Bluetooth technology dials up crime prevention alerts

Officers in Peterborough have begun using new technology which allows them to send messages to mobile phones.

May 8, 2008
By Paul Jacques
PCC Donna Jones

Officers in Peterborough have begun using new technology which allows them to send messages to mobile phones.

The community safety unit at Bridge Street Police Station has taken delivery of five Bluetooth boxes which can send quick-fire messages to phones within a 100m radius.

People with phones which have a Bluetooth capability enabled will receive a note asking them if they want to receive a message from Cambridgeshire Constabulary. If they accept they will be sent the message, which will be purely for information and will not require a response.

The devices, which have been funded by the Peterborough Community Safety Partnership, cost about £1,000 each but are free of charge to use.

They will mostly be used to send crime prevention and safety messages to young people on weekend nights out at city centre nightspots.

The devices could also be used to appeal for witnesses to serious crimes and they have been used by police investigating the murder of 11-year-old Rhys Jones in Liverpool.
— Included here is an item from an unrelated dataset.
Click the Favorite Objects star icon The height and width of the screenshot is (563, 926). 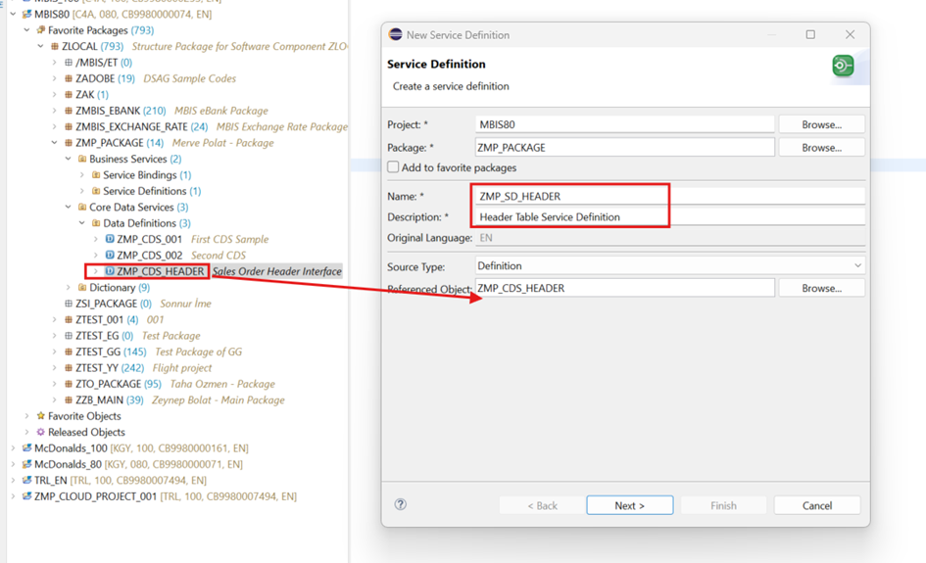(x=40, y=416)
Chief Inspector Jon Betts said: “These devices will be an extremely effective way of getting important messages out to as many people as possible and they will be particularly aimed at young people.

“The messages will vary and their subject will often depend on what issue the community safety unit is concentrating on at the time. The technology gives us the capability of sending messages to thousands of people in one night but we will be careful not to overuse it.”

The Bluetooth boxes, made by Astrocomm, can send messages to seven mobile phones every 40 seconds.